REPUBLIKA.CO.ID, JAKARTA -- Ketua Umum Kontak Tani Nelayan Andalan (KTNA) Nasional, Mohammad Yadi Sofyan Noor, menilai keputusan pemerintah menyesuaikan harga eceran tertinggi (HET) beras medium sudah tepat. Ketentuan tersebut tertuang dalam Keputusan Kepala Badan Pangan Nasional (National Food Agency/NFA) Nomor 299 Tahun 2025.
Aturan itu diterbitkan karena HET beras di tingkat konsumen dinilai tidak lagi sesuai dengan perkembangan biaya produksi dan distribusi. Untuk menjaga stabilisasi pasokan serta harga beras, pemerintah memandang perlu dilakukan evaluasi terhadap HET.
“Berdasarkan hasil evaluasi, terdapat perubahan atas HET beras yang telah dibahas dalam rapat koordinasi terbatas tata kelola perberasan pada 13 Agustus 2025 serta rapat koordinasi Eselon I antarkementerian/lembaga pada 22 Agustus 2025. Maka HET beras perlu dilakukan penyesuaian,” demikian kutipan dari Surat Pemberitahuan Penyesuaian HET Beras yang ditandatangani Deputi Bidang Stabilisasi Pangan, I Gusti Ketut Astawa, dikutip beberapa waktu lalu.
Sofyan menilai, keputusan tersebut sudah sesuai karena di tingkat gabah kering panen (GKP) memang terjadi kenaikan harga. Sehingga wajar jika HET ikut naik. “Satu keputusan yang baik. Menurut saya memang sudah saatnya HET beras medium Rp 13.500, karena harga GKP Rp 6.500,” ujar Sofyan kepada Republika.co.id, Rabu (27/8/2025).
Berikut rincian HET terbaru beras medium berdasarkan wilayah:
- Wilayah 1: Jawa, Lampung, dan Sumatera Selatan Rp 13.500 (dari Rp 12.500).
- Wilayah 2: Aceh, Sumatera Utara, Sumatera Barat, Bengkulu, Riau, Kepulauan Riau, Jambi, dan Kepulauan Bangka Belitung Rp 14.000 (dari Rp 13.100).
- Wilayah 3: Bali, Nusa Tenggara Barat Rp 13.500 (dari Rp 12.500).
- Wilayah 4: Nusa Tenggara Timur Rp 14.000 (dari Rp 13.100).

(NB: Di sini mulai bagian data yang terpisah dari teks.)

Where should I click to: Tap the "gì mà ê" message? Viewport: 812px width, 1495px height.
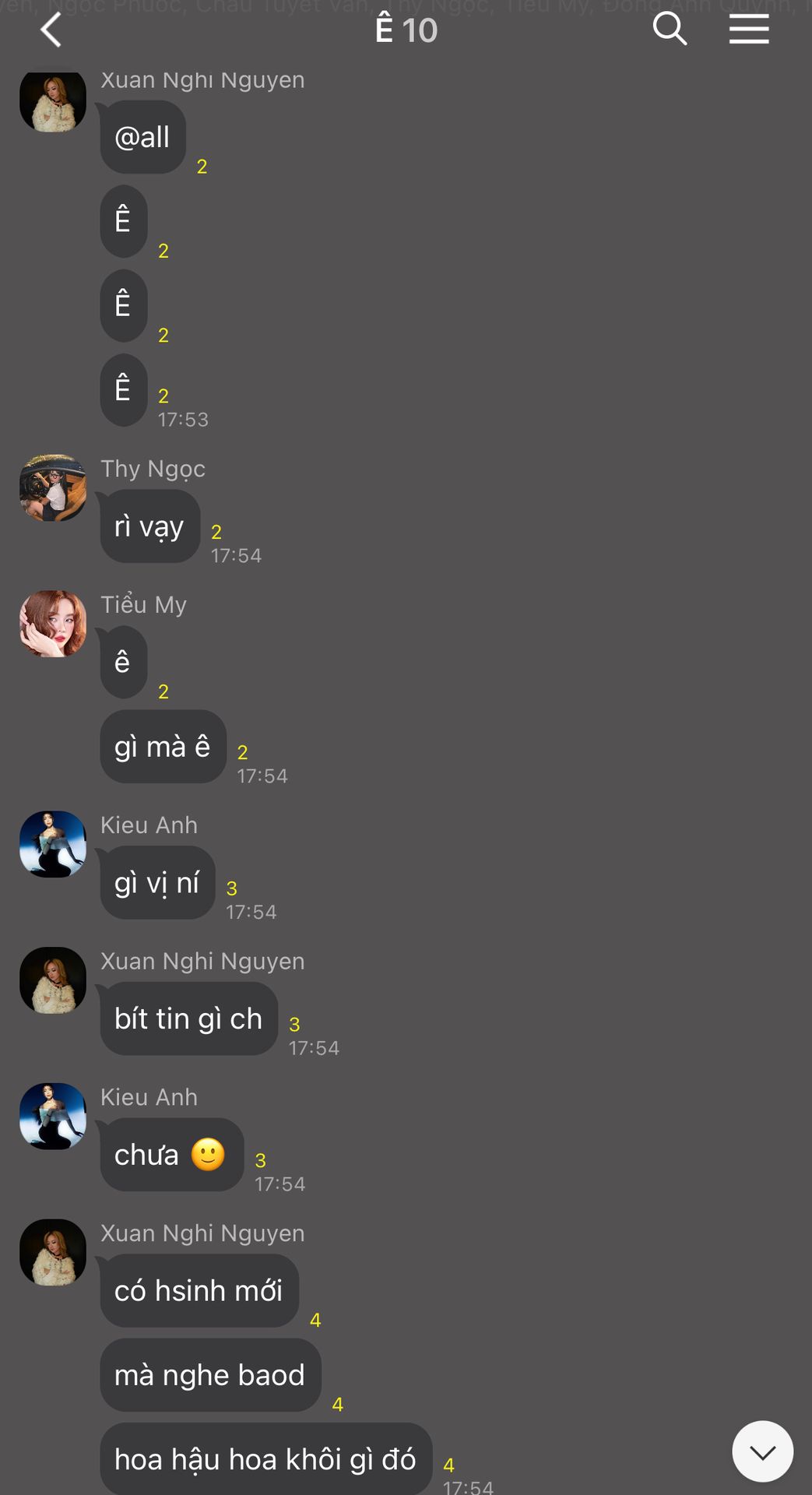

- Wilayah 5: Sulawesi Rp 13.500 (dari Rp 12.500).
- Wilayah 6: Kalimantan Rp 14.000 (dari Rp 13.100).
- Wilayah 7: Maluku Rp 15.500 (dari Rp 13.500).
- Wilayah 8: Papua Rp 15.500 (dari Rp 13.500).
“Ini langkah pendek yang harus diambil. Jika tidak ada penyesuaian, penggilingan padi tidak berani berproduksi. Sebab harga GKP terlalu tinggi, sehingga sulit menghasilkan beras dengan harga Rp 12.500,” kata Ketut di Jakarta.
Ia memastikan, setelah ini pemerintah akan kembali berdiskusi dengan seluruh pemangku kepentingan terkait. Dengan demikian, sesuai arahan Menteri Koordinator Bidang Perekonomian, pembahasan lebih lanjut mengenai kebijakan beras satu harga akan segera dilakukan.